:: Directions for this task ::
I'd like every line from the material below that has "will" in it.

————————

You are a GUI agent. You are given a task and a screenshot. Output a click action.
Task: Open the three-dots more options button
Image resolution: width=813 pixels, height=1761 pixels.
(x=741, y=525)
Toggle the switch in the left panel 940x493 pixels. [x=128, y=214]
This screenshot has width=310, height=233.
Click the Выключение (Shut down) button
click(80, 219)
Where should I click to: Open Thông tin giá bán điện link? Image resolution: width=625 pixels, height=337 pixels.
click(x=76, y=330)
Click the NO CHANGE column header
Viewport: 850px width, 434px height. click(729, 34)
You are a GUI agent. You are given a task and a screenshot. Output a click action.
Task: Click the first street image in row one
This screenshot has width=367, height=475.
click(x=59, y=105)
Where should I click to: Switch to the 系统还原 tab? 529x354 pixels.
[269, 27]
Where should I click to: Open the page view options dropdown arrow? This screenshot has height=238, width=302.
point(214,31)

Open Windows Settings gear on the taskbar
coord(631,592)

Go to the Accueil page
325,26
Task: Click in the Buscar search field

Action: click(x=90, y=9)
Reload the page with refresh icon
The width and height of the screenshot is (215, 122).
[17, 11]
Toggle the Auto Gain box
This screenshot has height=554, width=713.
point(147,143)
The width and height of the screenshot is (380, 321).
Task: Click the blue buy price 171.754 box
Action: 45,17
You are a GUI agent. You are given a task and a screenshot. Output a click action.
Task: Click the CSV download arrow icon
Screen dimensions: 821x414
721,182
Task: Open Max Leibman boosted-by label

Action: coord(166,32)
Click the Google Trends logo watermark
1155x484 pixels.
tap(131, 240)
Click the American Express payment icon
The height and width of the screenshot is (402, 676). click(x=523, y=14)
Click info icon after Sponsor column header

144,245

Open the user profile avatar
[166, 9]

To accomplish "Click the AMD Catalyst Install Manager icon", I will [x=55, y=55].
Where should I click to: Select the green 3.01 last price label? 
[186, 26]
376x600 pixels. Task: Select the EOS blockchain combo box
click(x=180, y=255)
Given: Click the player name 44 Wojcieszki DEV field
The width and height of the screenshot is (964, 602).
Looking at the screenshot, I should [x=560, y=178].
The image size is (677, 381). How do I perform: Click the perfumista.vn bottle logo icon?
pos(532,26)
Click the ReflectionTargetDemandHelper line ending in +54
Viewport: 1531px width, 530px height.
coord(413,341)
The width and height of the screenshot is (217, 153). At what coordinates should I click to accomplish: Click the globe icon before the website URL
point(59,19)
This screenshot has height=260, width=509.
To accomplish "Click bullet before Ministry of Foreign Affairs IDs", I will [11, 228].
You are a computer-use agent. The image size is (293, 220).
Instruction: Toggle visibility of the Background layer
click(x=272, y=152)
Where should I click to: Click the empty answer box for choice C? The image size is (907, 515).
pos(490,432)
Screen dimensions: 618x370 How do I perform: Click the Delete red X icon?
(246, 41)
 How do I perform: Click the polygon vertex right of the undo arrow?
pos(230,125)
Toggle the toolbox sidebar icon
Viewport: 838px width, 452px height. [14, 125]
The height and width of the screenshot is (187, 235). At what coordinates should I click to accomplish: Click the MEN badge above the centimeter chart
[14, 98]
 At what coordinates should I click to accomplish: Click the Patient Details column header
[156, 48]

————————

:: Result of the exercise ::
To accomplish "Click the AMD Catalyst Install Manager icon", I will [x=55, y=55].
To accomplish "Click bullet before Ministry of Foreign Affairs IDs", I will [11, 228].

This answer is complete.